Part A – Advanced Optics
Part B – Applied Spectroscopy
Part C – Physics of Fluids
Students are required to complete two of the three available topics. TU877 (DT222) may choose any of the three topics, TU879 (DT235) students must complete Applied Optics and Physics of Fluids
Part A – Advanced Optics
The Advanced Optics section will review the principles of Gaussian Optics and introduce the Seidel aberrations and will outline techniques employed to minimise third order aberrations. Particular emphasis is placed on optical design concepts and issues arising in modern micro-optical design and manufacture. The emphasis is on a practical application of optical design theory with real examples throughout. On completion of this module the learner should be able to explain the fundamentals of refractive versus diffractive imaging systems and associated limitations.
Part B – Applied Spectroscopy
The applied spectroscopy part of the module will develop the idea of using light/radiation to probe the structure of materials. It will start with the basic principle of spectroscopy and then look at the specific types (e.g.

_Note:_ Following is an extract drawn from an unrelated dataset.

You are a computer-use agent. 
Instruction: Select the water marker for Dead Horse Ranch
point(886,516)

UV/vis, raman, IR). The module will link the types of transitions (electronic, vibrational, rotational), the appropriate types of spectroscopy, the instruments and the applications. The module is a balance of theory, instrumentation and applications.

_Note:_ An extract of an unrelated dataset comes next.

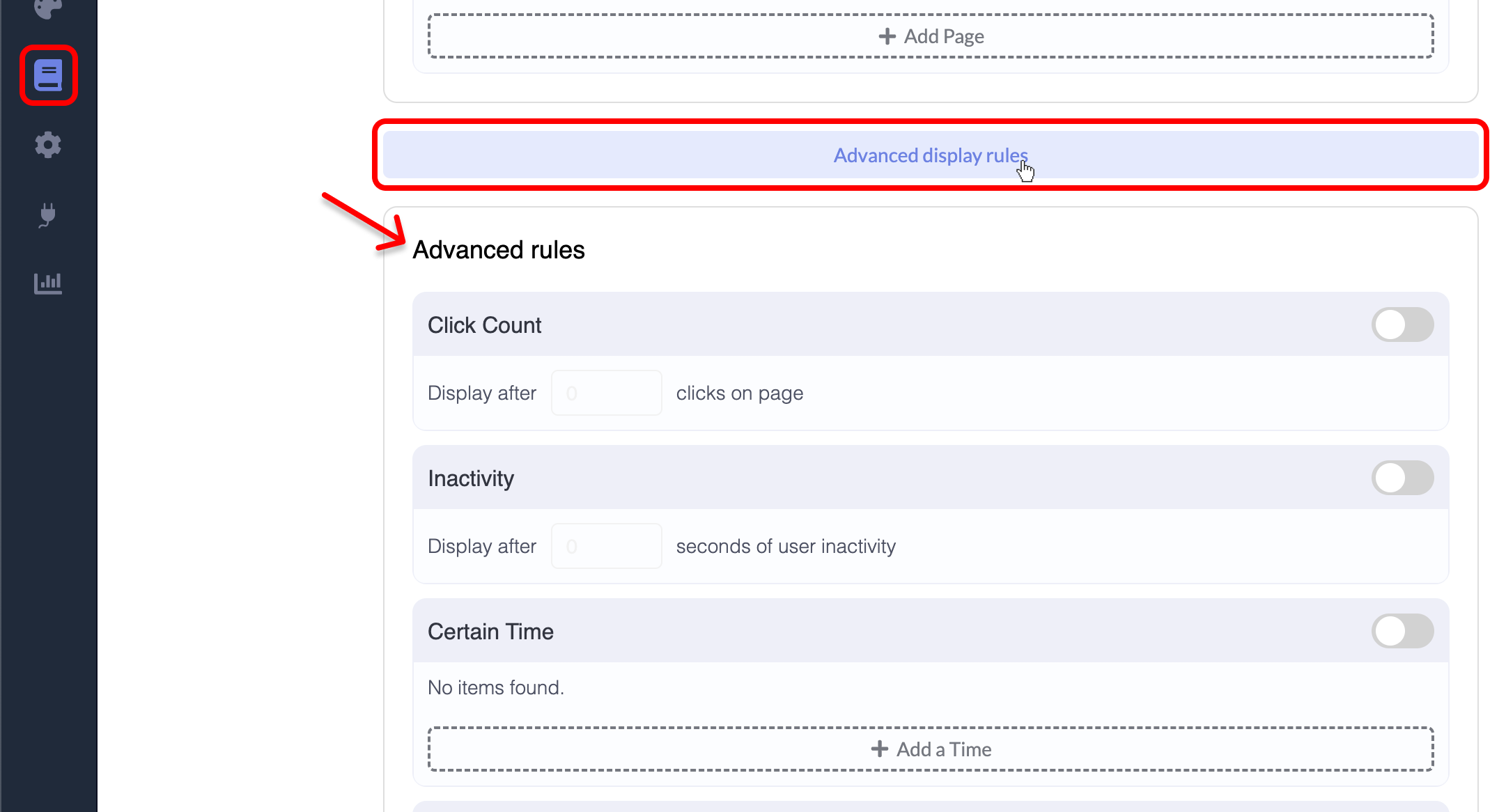
Task: Select the highlighted book/pages sidebar icon
Action: 48,75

Part C – Physics of Fluids
The advanced module, Physics of Fluids, will illustrate how mechanical laws apply to fluids and enable students to calculate fluid motion in practical situations and to model complex systems such as blood flow. The concepts of mechanics with which the student is well familiar will be recast in the case of fluids and the student will be presented with numerous examples ranging from simplistic hydrostatic situations to fluid motion under pulsed forces. The emphasis throughout is on the practical application of theory and the course is largely defined through numerical examples
Methods include lectures, discussion in class, problem-solving exercises within class and homework; applets and web based video; computer-based calculations, modelling and ray tracing software; text books and programme notes provided on Webcourses; self-directed learning.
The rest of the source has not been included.